● Problem to work on
Below are some records; return each one exactly as written.

● Source material
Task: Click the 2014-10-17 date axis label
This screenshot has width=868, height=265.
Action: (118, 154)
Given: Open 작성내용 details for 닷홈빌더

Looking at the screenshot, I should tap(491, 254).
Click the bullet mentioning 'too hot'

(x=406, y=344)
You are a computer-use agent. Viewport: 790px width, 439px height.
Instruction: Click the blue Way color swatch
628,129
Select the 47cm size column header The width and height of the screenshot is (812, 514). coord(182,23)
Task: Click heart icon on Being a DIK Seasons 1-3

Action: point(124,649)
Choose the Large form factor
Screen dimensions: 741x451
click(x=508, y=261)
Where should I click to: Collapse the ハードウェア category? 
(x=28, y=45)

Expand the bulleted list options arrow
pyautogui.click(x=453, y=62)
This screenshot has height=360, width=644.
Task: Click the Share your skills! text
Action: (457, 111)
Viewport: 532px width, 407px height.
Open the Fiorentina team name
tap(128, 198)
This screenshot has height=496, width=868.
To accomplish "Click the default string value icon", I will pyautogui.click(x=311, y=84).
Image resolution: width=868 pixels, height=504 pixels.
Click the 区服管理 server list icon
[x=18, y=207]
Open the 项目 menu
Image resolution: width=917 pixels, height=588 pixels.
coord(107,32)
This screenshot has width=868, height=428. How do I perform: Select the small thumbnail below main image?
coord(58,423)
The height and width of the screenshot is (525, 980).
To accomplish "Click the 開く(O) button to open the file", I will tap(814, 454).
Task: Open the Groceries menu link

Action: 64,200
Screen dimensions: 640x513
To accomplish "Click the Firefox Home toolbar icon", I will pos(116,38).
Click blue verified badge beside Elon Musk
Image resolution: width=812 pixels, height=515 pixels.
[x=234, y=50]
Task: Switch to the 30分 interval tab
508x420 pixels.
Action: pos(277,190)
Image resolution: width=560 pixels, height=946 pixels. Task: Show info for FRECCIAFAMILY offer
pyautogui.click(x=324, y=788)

● Response for this exercise
Task: Click the 2014-10-17 date axis label
This screenshot has width=868, height=265.
Action: (118, 154)
Given: Open 작성내용 details for 닷홈빌더

Looking at the screenshot, I should tap(491, 254).
Click the bullet mentioning 'too hot'

(x=406, y=344)
You are a computer-use agent. Viewport: 790px width, 439px height.
Instruction: Click the blue Way color swatch
628,129
Select the 47cm size column header The width and height of the screenshot is (812, 514). coord(182,23)
Task: Click heart icon on Being a DIK Seasons 1-3

Action: point(124,649)
Choose the Large form factor
Screen dimensions: 741x451
click(x=508, y=261)
Where should I click to: Collapse the ハードウェア category? 
(x=28, y=45)

Expand the bulleted list options arrow
pyautogui.click(x=453, y=62)
This screenshot has height=360, width=644.
Task: Click the Share your skills! text
Action: (457, 111)
Viewport: 532px width, 407px height.
Open the Fiorentina team name
tap(128, 198)
This screenshot has height=496, width=868.
To accomplish "Click the default string value icon", I will pyautogui.click(x=311, y=84).
Image resolution: width=868 pixels, height=504 pixels.
Click the 区服管理 server list icon
[x=18, y=207]
Open the 项目 menu
Image resolution: width=917 pixels, height=588 pixels.
coord(107,32)
This screenshot has width=868, height=428. How do I perform: Select the small thumbnail below main image?
coord(58,423)
The height and width of the screenshot is (525, 980).
To accomplish "Click the 開く(O) button to open the file", I will tap(814, 454).
Task: Open the Groceries menu link

Action: 64,200
Screen dimensions: 640x513
To accomplish "Click the Firefox Home toolbar icon", I will pos(116,38).
Click blue verified badge beside Elon Musk
Image resolution: width=812 pixels, height=515 pixels.
[x=234, y=50]
Task: Switch to the 30分 interval tab
508x420 pixels.
Action: pos(277,190)
Image resolution: width=560 pixels, height=946 pixels. Task: Show info for FRECCIAFAMILY offer
pyautogui.click(x=324, y=788)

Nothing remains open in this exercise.